# START OF SELECTED EXCERPT
Ganbare Goemon: Neo Momoyama Bakufu no Odori (がんばれゴエモンネオ桃山幕府のおどり) / Mystical Ninja Starring Goemon - Nintendo 64 (1997)

American Cover

European Cover

After a prolonged absence, Goemon finally returns to American shores, this time with his real name intact. The first Nintendo 64 game is a fully 3D affair, and while it's aged better than some other 3D games of the day (more so than, say, Castlevania), it's still pretty clunky. The graphics are a blurry mess, the framerate is terribly inconsistent, and the terrain is flat and boring. Since your weapons are so short, it's sometimes hard to hit bad guys, and trying to attack with projectiles is an exercise in futility. The characters generally control well, except you really have to push hard on the analog stick to get them to run. The camera has its share of problems too - it's completely out of your control, and many times you just have to wait until its reorients itself before you can go any further. Thankfully, the game isn't very difficult, so none of these problems make it too frustrating.

Known as Neo Momoyama Bakufu no Odori in Japan ("Dance of the New Peach Mountain Shoguns"), Mystical Ninja Starring Goemon goes back to the adventure stylings of Goemon 3 SFC, except this time it's even more Zelda-like. The dungeons revolve around finding keys, although the emphasis is more on platforming than puzzle solving. There are even items to give you a map and show you where the boss is located. The Impact sequences are back, and now fully 3D. You're even given an extending pipe that lets you reel in enemies close and attack them.
# END OF SELECTED EXCERPT
# START OF INFORMATION SUPPLIED
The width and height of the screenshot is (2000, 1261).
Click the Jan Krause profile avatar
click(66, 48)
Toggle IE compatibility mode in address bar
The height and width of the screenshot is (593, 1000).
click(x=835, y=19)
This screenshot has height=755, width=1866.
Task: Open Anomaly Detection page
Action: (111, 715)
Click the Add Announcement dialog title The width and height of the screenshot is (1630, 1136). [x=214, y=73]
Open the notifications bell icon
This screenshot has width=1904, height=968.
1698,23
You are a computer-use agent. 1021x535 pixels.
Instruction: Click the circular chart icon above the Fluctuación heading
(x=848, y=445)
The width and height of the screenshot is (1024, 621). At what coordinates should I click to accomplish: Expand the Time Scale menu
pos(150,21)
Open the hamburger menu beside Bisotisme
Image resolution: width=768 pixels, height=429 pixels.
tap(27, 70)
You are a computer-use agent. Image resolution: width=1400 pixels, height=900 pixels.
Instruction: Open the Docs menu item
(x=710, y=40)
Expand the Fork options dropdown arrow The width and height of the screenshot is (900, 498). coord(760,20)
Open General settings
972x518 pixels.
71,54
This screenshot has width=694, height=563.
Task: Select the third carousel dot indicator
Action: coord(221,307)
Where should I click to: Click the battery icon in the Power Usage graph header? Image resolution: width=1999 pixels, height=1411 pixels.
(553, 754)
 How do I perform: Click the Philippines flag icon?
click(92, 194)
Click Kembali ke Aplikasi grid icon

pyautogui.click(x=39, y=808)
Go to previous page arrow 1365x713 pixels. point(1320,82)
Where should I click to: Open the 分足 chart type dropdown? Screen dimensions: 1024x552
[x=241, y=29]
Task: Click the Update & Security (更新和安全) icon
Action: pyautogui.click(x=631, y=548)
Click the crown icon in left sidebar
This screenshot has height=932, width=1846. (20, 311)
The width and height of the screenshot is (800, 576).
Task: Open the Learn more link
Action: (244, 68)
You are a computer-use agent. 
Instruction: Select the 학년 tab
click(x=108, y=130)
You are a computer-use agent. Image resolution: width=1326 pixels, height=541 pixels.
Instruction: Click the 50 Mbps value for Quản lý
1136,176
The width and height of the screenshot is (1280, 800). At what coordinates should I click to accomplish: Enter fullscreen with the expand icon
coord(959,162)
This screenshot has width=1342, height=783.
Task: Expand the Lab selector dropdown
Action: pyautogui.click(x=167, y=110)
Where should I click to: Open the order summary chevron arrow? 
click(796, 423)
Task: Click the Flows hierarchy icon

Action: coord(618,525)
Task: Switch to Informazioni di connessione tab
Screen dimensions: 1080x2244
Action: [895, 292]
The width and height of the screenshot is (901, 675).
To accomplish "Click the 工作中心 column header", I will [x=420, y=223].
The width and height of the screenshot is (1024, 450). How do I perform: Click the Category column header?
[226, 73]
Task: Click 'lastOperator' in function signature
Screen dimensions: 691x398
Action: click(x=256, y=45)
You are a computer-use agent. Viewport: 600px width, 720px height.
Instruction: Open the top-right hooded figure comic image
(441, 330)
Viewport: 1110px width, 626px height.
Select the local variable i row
# END OF INFORMATION SUPPLIED
▸ YOUR TASK
Please carry on the Mystical Ninja Starring Goemon review past its last sentence, keeping its voice. The rows play no part in what comes next.

▸ WRITTEN REPLY
In spite of its quirks, Mystical Ninja Starring Goemon was awesome just because it was finally another Goemon game, in English. The translators probably had no idea how to handle the humor, because much of the dialogue makes absolutely no sense, but it does add to the charm. The laugh track from Goemon 3 is also back, lending to the sheer absurdity of the writing. The main bad guy is a fellow named Dancin', who wants to turn the entire land of Japan into his stage. He dislikes Goemon's name and calls him "Fernandez", while Ebisumaru is dubbed "Antonio". He also breaks out into song randomly. His henchmen are fruity chaps named Baron and Colon, who are completely oblivious to how ridiculous they look. Even the villagers in the towns have random bits of amusing dialogue. It makes you wonder how much you're missing out on the writing in the other games. There are tons of other bits of silliness too - like turning into a Super Saiyan (it could be done in Goemon 3 SFC but it's much more amusing here) or visiting the Fortune Teller, who screams out "PLASMA!!!" for no good reason.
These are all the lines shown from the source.